« Thomas Gradgrind, monsieur ! L’homme des réalités ; l’homme des faits et des calculs ; l’homme qui procède d’après le principe que deux et deux font quatre et rien de plus, et qu’aucun raisonnement n’amènera jamais à concéder une fraction en sus ; Tho – mas Gradgrind, monsieur (appuyez sur le nom de baptême Thomas), Tho – mas Gradgrind ! Avec une règle et des balances, et une table de multiplication dans la poche, monsieur, toujours prêt à peser ou à mesurer le premier colis humain venu, et à vous en donner exactement la jauge. Simple question de chiffres que cela, simple opération arithmétique ! Vous pourriez vous flatter de faire entrer quelque absurdité contraire dans la tête d’un Georges Gradgrind, ou d’un Auguste Gradgrind, ou d’un John Gradgrind, ou d’un Joseph Gradgrind (tous personnages fictifs qui n’ont pas d’existence), mais non pas dans celle de Thomas Gradgrind ; non, non, monsieur, impossible ! »
C’est en ces termes que M. Gradgrind ne manquait jamais de se présenter mentalement, soit au cercle de ses connaissances intimes, soit au public en général. C’est en ces termes aussi que Thomas Gradgrind, remplaçant seulement par les motsfilles et garçons celui demonsieur,vient de se présenter lui-même, Thomas Gradgrind, aux petites cruches alignées devant lui pour être remplies de faits jusqu’au goulot.
Et vraiment, tandis qu’il les contemple curieusement du fond de ces caves ci-dessus mentionnées, il a lui-même l’air d’une espèce de canon bourré, jusqu’à la gueule, de faits qu’il s’apprête à envoyer, au moyen d’une seule explosion, bien au delà des régions que connaît l’enfance. Il a l’air d’une batterie galvanique chargée de quelque mauvaise préparation mécanique destinée à remplacer dans l’esprit des enfants la jeune et tendre imagination qu’il s’agit de réduire en poudre.
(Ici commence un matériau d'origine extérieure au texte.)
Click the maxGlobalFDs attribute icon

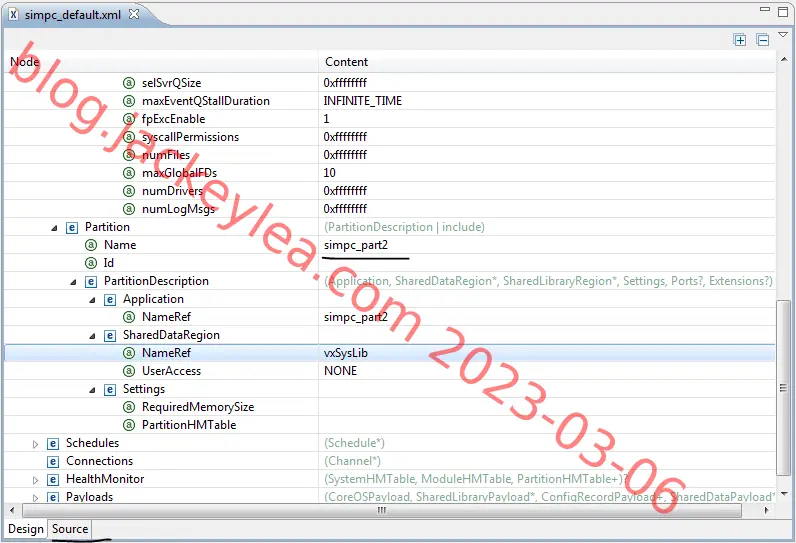(x=129, y=173)
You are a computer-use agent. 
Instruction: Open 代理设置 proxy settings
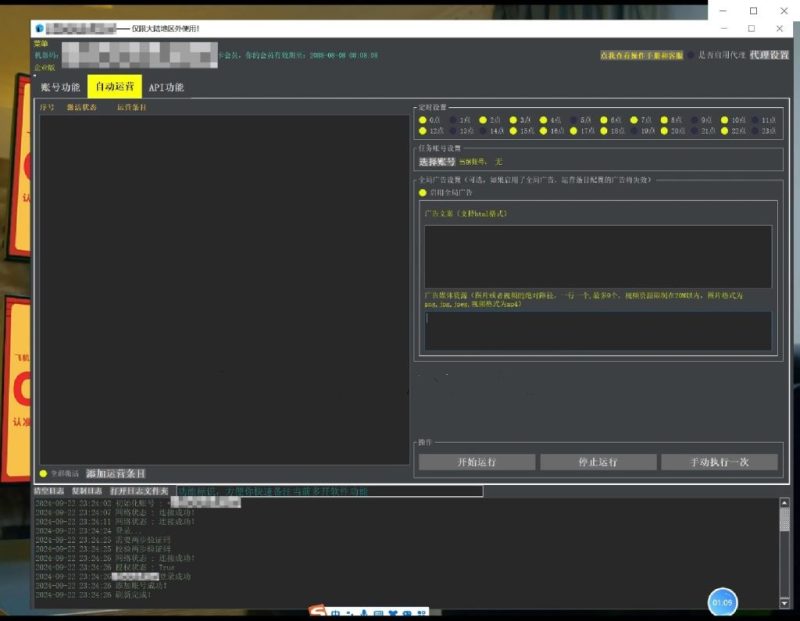[x=769, y=55]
« Fille numéro vingt, dit M. Gradgrind indiquant carrément, avec son index carré, la personne désignée ; je ne connais pas cette fille. Qui est cette fille ?
– Sissy Jupe, monsieur, répondit le numéro vingt, rougissant, se levant et faisant une révérence.
– Sissy ? Ce n’est pas un nom, ça, dit M. Gradgrind. Vous ne vous nommez pas Sissy, vous vous nommez Cécile.
– C’est papa qui me nomme Sissy, monsieur, répondit l’enfant d’une voix tremblante et avec une nouvelle révérence.
– Il a tort, répliqua M. Gradgrind. Dites-le-lui. Cécile Jupe : voilà votre nom.… Voyons un peu… Que fait votre père ?
– Il est écuyer, artiste au cirque, s’il vous plaît, monsieur. »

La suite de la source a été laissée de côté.